La Prise de Jéricho

La Prise de Jéricho, oratorio en trois parties, de Deschamps, Després et Morel de Chédeville, musique choisie par Lachnitz et Kalkbrenner dans les œuvres de Mozart, Paër, Haendel, Haydn, Paësiello, Duranta, Nicolini, Scarlatti, Cimarosa, Piccini, Sacchini, 21 germinal an 13 [11 avril 1805].

Académie Impériale de Musique.

Titre :

Prise de Jéricho (la)

Genre

oratorio

Nombre d'actes :

3 parties

Vers ou prose ,

en vers

Musique :

oui

Date de création :

21 germinal an 13 [11 avril 1805]

Théâtre :

Académie Impériale de Musique

Auteur(s) des paroles :

Deschamps, Desprès et Morel de Chédeville

Compositeur(s) :

Lachnitz et Kalbrenner (utilisation d’extraits d'œuvres des principaux compositeurs allemands et italiens)

Almanach des Muses 1806.

Sujet tiré de l'Ancien Testament. Peu d'intérêt ; sujet assez pur. Musique composée de morceaux choisis parmi les chefs-d'œuvre des meilleures écoles, que les amateurs ont trouvé inférieure à celle de l'oratorio de Saül. Au reste, de beaux chants, de belles décorations, un beau spectacle.

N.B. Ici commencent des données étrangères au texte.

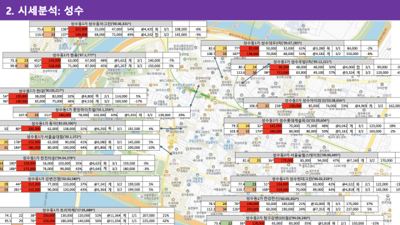This screenshot has height=225, width=400.
Task: Select the 성수동1가 서울숲대림 table header
Action: (54, 137)
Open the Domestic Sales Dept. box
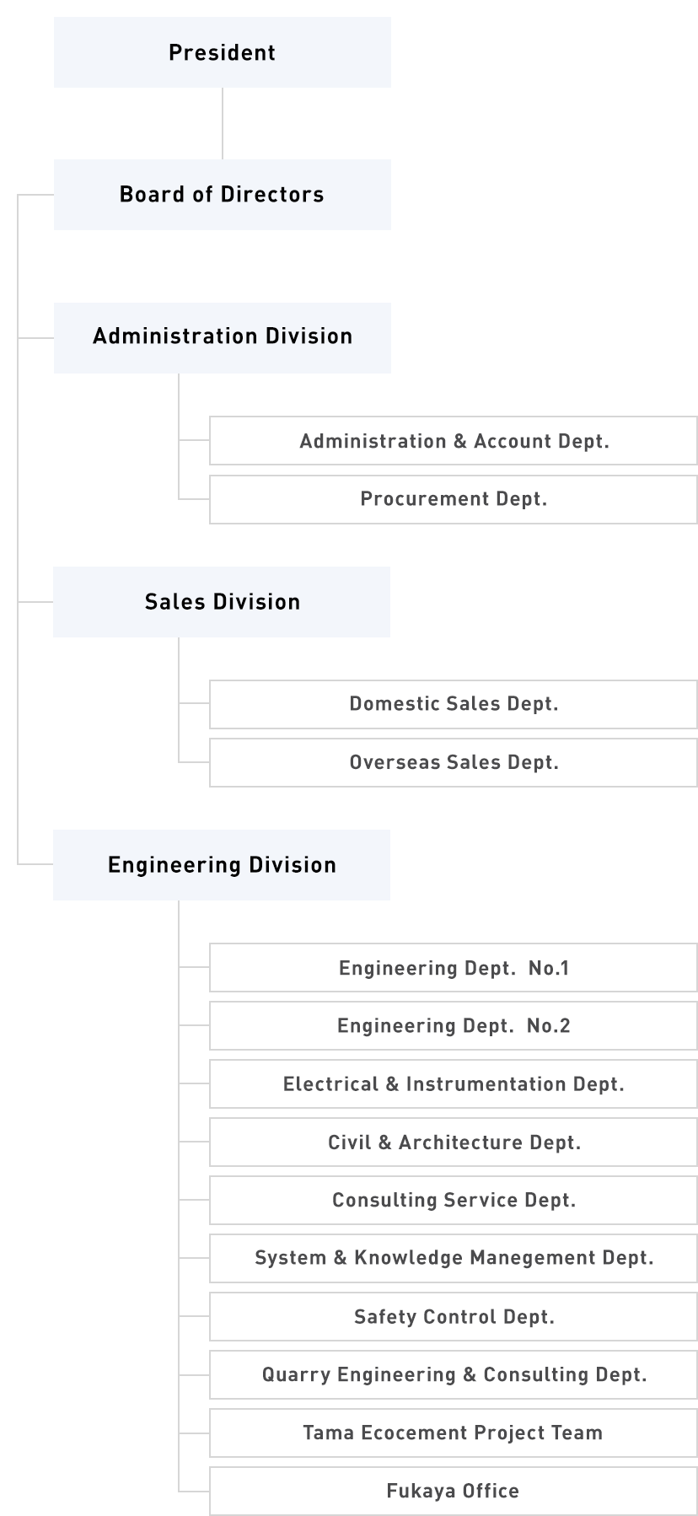 (454, 704)
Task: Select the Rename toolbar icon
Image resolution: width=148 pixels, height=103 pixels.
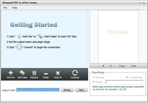Action: click(x=34, y=73)
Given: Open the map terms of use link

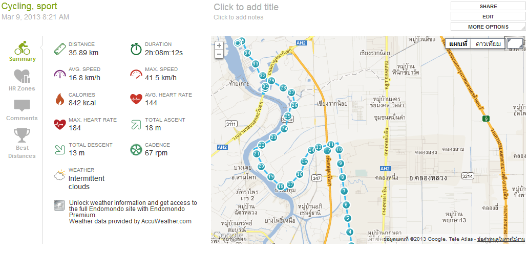Looking at the screenshot, I should pyautogui.click(x=501, y=239).
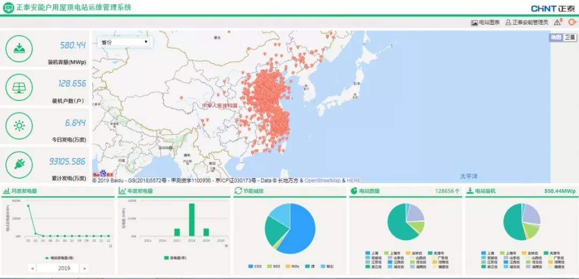Go to previous year with left arrow
The image size is (579, 279).
click(x=33, y=268)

Le n° 3301 de la Bibliothèque dramatique de Monsieur de Soleinne, de P. L. Jacob, tome troisième (Paris, 1844), p. 114, « Répertoire général du théâtre de l'Académie royale de musique » décrit ainsi la Prise de Jéricho :

309. La Prise de Jéricho, oratorio en trois parties, par J. M. Deschamps, Després et Morel de Chedeville, mus. de Lachnitz et Kalkbrenner ; 10 avril 1805.

La musique est en fait un pastiche, un pasticcio, un choix de morceaux des grands compositeurs du temps : Lachnitz et Kalkbrenner ont seulement effectué le choix (et l'arrangement) des morceaux.

Courrier des spectacles, n° 2979 du 22 germinal an 13 [12 avril 1805], p. 2 :

[Le premier point à régler, dans ce compte rendu, c’est celui du genre auquel appartiennent les oratorios : une variante des poèmes lyriques, mais caractérisés «  par l’austérité de leur caractère et la couleur religieuse ». Au fond, ce sont comme des opéras sérias, mais dans lesquels les Français, à la différence des Italiens, admettent des éléments de légèreté et de gaîté. L’oratorio de la Prise de Jéricho raconte un épisode essentiel de l’entrée des Hébreux en Terre Sainte, de la présence de Moïse au sommet du mont Nébo d’où il peut contempler le pays de Canaan jusqu’à la chute des murs de Jéricho. Le critique détaille le contenu de chacun des actes, contenu qui brode sur les données bibliques. Il signale ironiquement un incident : au moment où Moïse devrait disparaître dans un nuage, une défaillance technique fait qu’il reste sur la scène et doit se cacher derrière un rocher. Le jugement porté est un peu réticent : beaucoup de mouvement, comme dans un mélodrame (mais est-ce un compliment ?), peu d’intérêt dans l’action, peu de lien entre les éléments. La musique reprend des morceaux des plus grands compositeurs, mais l’ensemble produit peu d’effet. Ballet de Milon, et livret et arrangement musical par les auteurs de Saül, qui avaient mieux fait avec cet autre oratorio.]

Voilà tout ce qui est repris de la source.